If you are worried about your IT career, or you are trying to figure out where to focus your learning, this is the guide you need. We looked at what employers are actually paying for in 2026, and the picture is clear.

The numbers paint a strange picture. More than 90% of organizations say they are already feeling the hit from IT skills shortages. The BLS is projecting around 317,000 new IT job openings every year through 2034. Cybersecurity alone is set to grow 33% through 2033. And the productivity that companies are losing because they cannot find the right tech talent? Analysts put that figure at $5.5 trillion. That is not a market in decline. That is a market with a very specific problem—the wrong people are being let go, and the right people are nowhere near enough.

Why Are Layoffs and Skill Shortages Happening at the Same Time?

This is the question everyone is asking. The short answer is that not all IT jobs are the same. Some roles—basic support, routine coding, and generic project coordination—are being replaced or reduced because AI tools can do parts of that work. But highly specialized roles in areas like cybersecurity, cloud architecture, and AI engineering are in fierce demand because there simply are not enough qualified people to fill them.

Even companies that have announced layoffs are hiring at the same time for different roles. A well-known enterprise software company cut over 1,600 positions earlier this year while announcing plans to hire 800 AI-focused roles. That is not a contradiction. That is a market shifting its priorities very fast.

The result is that if you have the right skills, you are in an extremely strong position. If you are holding on to older, generalist skills without updating them, things get harder. And that is the real story here—companies are not firing people because they need less technology. They are firing people because the type of technology skills they need has shifted faster than anyone had time to prepare for.

The IT Skills That Are Actually Growing Right Now  

Here are the areas seeing the strongest demand in 2026, backed by hiring data, salary reports, and workforce research.

IT Skills

1. Cybersecurity  

Cybersecurity is the one that keeps moving regardless of what the economy does. Attackers do not take breaks during downturns. If anything, a shaky economy gives bad actors more reasons to strike—and companies fewer excuses to ignore their defenses.
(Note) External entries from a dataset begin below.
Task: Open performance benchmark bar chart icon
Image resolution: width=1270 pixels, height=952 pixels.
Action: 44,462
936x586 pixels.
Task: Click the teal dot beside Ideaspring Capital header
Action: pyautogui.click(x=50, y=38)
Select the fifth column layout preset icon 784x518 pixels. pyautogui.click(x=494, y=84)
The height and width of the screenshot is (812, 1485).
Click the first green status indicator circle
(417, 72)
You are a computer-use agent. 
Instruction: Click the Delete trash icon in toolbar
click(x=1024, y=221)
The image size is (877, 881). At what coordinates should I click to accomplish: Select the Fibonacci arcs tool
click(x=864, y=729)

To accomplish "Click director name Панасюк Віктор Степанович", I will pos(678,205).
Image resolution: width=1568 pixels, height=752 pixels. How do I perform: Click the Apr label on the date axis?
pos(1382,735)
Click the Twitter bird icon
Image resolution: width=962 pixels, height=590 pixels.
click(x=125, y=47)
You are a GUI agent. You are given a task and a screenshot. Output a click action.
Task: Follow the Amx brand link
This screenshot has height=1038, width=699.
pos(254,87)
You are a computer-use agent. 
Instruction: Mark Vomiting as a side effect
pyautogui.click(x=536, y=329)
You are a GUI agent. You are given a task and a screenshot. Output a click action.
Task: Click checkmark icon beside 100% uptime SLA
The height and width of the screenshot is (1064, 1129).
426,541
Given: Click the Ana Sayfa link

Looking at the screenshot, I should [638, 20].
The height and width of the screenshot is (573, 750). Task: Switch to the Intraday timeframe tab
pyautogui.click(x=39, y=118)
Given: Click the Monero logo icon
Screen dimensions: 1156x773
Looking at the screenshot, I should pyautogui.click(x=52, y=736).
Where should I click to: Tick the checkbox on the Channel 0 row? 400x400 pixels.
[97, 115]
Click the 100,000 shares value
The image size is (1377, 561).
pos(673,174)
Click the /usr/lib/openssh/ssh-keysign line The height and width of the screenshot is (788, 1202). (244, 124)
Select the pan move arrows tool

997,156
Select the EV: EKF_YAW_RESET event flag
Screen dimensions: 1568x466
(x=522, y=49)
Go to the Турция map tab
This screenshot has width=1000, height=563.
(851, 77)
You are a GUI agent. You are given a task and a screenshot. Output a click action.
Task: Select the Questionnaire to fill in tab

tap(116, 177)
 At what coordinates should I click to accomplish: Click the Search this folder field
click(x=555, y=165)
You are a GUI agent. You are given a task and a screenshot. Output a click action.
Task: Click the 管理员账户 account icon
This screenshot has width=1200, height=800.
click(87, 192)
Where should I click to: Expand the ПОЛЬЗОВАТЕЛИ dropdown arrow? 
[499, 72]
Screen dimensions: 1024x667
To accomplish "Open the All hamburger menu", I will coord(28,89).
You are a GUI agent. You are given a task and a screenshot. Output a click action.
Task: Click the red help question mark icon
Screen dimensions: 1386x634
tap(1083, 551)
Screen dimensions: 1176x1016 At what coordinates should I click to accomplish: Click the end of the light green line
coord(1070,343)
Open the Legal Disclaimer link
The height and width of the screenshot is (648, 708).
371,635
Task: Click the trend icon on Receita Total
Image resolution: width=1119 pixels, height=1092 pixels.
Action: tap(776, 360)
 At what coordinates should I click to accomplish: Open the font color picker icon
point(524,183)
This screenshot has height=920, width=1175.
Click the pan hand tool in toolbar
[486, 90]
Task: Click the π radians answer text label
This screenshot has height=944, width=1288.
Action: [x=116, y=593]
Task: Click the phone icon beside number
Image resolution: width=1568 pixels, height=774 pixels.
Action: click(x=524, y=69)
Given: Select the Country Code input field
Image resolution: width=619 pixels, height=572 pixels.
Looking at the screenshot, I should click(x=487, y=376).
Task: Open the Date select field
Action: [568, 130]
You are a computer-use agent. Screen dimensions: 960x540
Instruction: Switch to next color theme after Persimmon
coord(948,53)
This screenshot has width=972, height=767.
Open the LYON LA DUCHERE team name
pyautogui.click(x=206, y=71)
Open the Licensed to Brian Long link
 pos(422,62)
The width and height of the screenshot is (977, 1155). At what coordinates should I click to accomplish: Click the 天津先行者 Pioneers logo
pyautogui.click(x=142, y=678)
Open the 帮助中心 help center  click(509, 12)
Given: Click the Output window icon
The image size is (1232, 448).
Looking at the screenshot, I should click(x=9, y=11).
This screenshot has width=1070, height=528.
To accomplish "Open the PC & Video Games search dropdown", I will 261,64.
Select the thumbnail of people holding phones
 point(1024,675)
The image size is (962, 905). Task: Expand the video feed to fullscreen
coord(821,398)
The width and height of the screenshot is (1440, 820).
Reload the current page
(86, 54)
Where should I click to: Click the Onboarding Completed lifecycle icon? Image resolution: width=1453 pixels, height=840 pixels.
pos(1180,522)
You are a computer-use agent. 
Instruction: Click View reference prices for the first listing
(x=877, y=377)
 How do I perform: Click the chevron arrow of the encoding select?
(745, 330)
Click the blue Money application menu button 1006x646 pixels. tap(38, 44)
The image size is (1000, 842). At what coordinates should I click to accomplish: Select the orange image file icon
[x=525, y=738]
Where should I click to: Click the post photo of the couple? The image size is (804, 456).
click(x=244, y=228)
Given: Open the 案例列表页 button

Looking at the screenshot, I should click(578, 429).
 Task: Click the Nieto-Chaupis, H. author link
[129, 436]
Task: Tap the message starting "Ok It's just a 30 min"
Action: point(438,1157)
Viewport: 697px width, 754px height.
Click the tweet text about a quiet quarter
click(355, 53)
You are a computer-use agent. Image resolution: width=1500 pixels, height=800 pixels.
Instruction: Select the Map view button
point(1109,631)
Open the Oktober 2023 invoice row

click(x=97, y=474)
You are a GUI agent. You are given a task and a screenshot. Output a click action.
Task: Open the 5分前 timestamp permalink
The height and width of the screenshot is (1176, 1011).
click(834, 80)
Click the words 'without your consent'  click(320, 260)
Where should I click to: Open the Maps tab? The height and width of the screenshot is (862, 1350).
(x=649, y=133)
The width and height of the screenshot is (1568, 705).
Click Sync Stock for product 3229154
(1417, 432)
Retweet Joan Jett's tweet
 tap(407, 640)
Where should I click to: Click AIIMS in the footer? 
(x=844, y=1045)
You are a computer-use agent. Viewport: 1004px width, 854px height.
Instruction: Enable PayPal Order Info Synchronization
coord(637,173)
Every company moving to cloud infrastructure, expanding digital services, or adopting AI tools is creating a larger attack surface. And they need people who can protect it.

The Bureau of Labor Statistics projects 33% growth in cybersecurity analyst roles through 2033, which is several times faster than the average for all jobs. There are currently only around 5.5 million trained cybersecurity professionals globally, against a need for over 10 million. That gap is not closing anytime soon.

The highest-demand specializations inside cybersecurity right now include cloud security engineering, identity and access management, DevSecOps, AI security, and penetration testing. Salaries at the mid-level range from around $107,000 to $130,000 annually in the US, with senior roles regularly crossing $150,000.

2. Cloud Infrastructure and Architecture  

Companies have not hit the brakes on the cloud—not even close. The push away from on-premise servers has been going on for years, and right now it is picking up speed rather than flattening out. The catch is that running cloud environments properly, especially when a business splits its workload across AWS, Azure, and Google Cloud all at once, is genuinely complicated. You cannot hand that work to someone who just passed a one-week course.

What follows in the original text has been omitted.